In a recent judgement, the Ahmedabad bench of the Customs, Excise and Service Tax Appellate Tribunal ( CESTAT ) held that the denial of the Claim of 4 % Special Additional Duty ( SAD ) refund alleging trivial procedural requirement is invalid and allowed the refund. The Tribunal viewed that the benefits under Notification No.102/2007 – Customs should not be denied to the Appellant thereby the Appellant is entitled to refund the claim.
The Appellant, M/s Hamilton Houseware Pvt. Ltd is engaged in importing goods on payment of appropriate Countervailing Duties (CVD) and 4% Special Additional Duty (SAD). The said imported goods are then sold by the Appellants in the domestic market whereupon payment of appropriate sales tax/ VAT. The amount of 4% SAD so paid on the goods at the time of import, qualifies for refund under conditions as specified under Notification No.102/2007 – Cus dated 14.09.2007.
The Appellants have paid the import duties through DEPB Script to the tune of Rs. 58,779/-and Rs. 3,25,932/- in cash. The appeal in the present case revolves around the claim of refund of 4% SAD paid in cash as the same being denied by the Department on the grounds that such claim is erroneous in so far as two refund applications have been filed in the financial year for the same Bill of Entries under Notification No.102/2007 – Customs.
Shri Vinay Sejpal, Advocate appearing on behalf of the Appellant submitted that there is no dispute on the fact that the Appellant has paid 4% SAD on the import of goods under four Bills of Entries; that the said goods have been sold in the domestic market on payment of appropriate sales tax/VAT; that the Appellants have fulfilled all requirements and conditions as enlisted under Notification No.102/2007 – Customs; and that the Appellant have filed for two separate refund applications.
It was argued that the adjudicating authority has failed to appreciate that the OIO dated 06.06.2014 was the implementation of the directives of the OIA dated 11.04.2014 read with corrigendum dated 25.04.2014 and without challenging any of the above orders the refund so granted should not be considered as erroneous.
Shri A.R. Kanani, Superintendent (AR) appearing on behalf of the Department has reiterated the findings of the impugned order. The Department has applied the said condition stating that the Appellant has filed two separate claims on the same Bills of Entry. It has to be noted that under the given circumstances the application of the procedural requirement seems trivial to the purposes of the said issue as in the present case the payment of 4% SAD was done through two mediums by DEPB Script and Cash which was the sole reason behind the Appellant filing two claims.

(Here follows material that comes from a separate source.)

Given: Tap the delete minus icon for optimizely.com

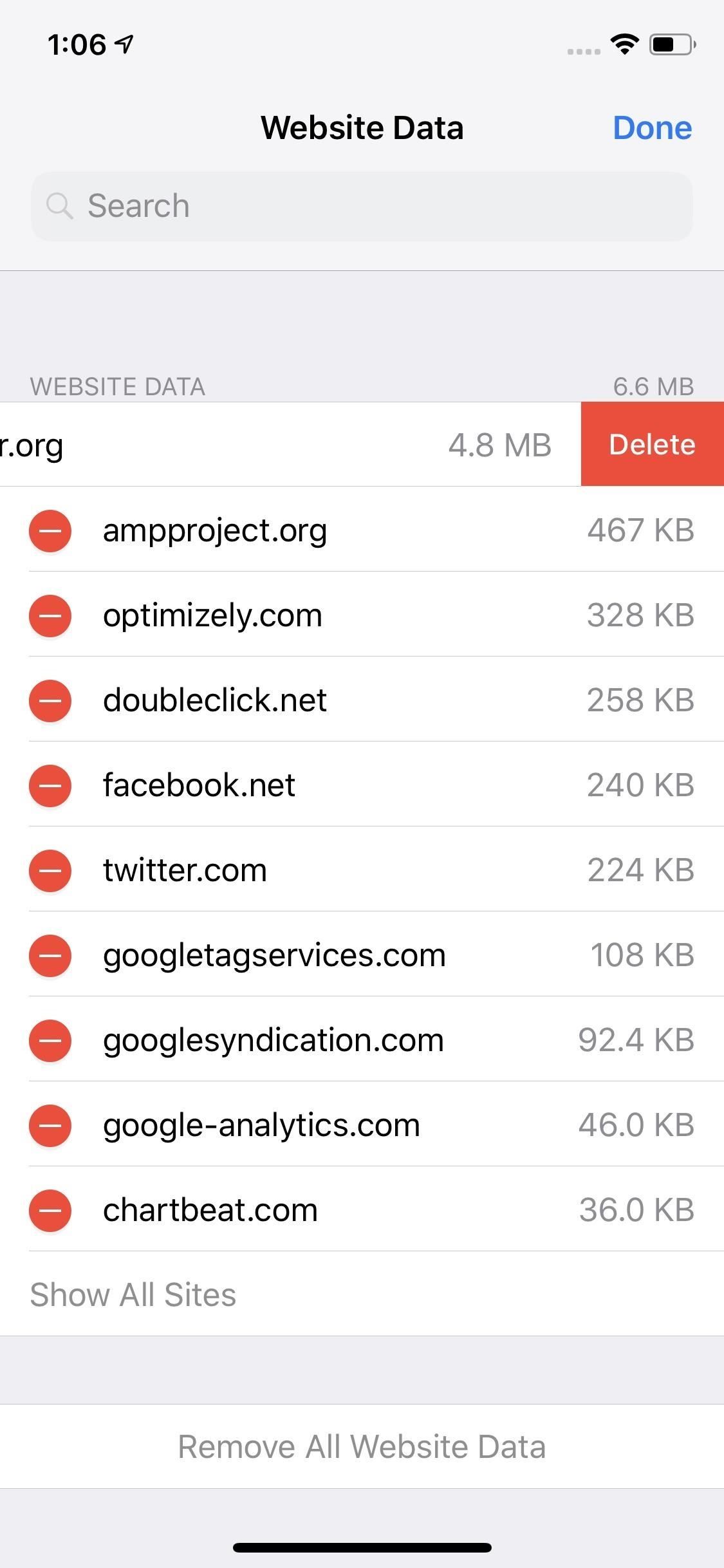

The conditions under the said circular act as a procedural safeguard that can be differentiated based on the facts and circumstances of a case. It would be contrary to the essence of the circular to deny the substantial benefit of refund only on a procedural requirement when it is silent towards such issues as that in the case of the Appellant. The scope of benefit entailed under a Notification cannot be curtailed solely based on the claims as made in the present case. It would render the effectiveness of a Notification redundant when all other essential conditions required for the said purposes have been adhered with which in the present case has been complied with by the Appellant.
It was a settled law that the notification had to be read as a whole. If any of the conditions laid down in the notification is not fulfilled, the party is not entitled to the benefit of that notification. The rule regarding exemptions is that exemptions should generally be strictly interpreted but beneficial exemptions having their purpose as encouragement or promotion of certain activities should be liberally interpreted.
It was observed that even if more than one claim in a month is filed the same can not be denied only because of the reason that the circular prescribed only one refund claim in a month otherwise statutory time limit of one year provided in the notification will become redundant.
The Tribunal in the case of B.S.L. Ltd. Versus Commissioner of C.Ex., Jaipur has held that the refund under Rule 5 is permissible despite the claim having been the second time in a month which is a violation of condition of 11/2002-C.E. (N.T.) dated 1/3/2002. In my view, this was held keeping in mind that though there is a procedure to file one
A two-member bench comprising Mr Ramesh Nair, Member (Judicial) and Mr Raju, Member (Technical) viewed that the benefits under Notification No.102/2007 – Customs should not be denied to the Appellant thereby the Appellant is entitled to refund claim.
While allowing the appeal, the CESTAT set aside the impugned order.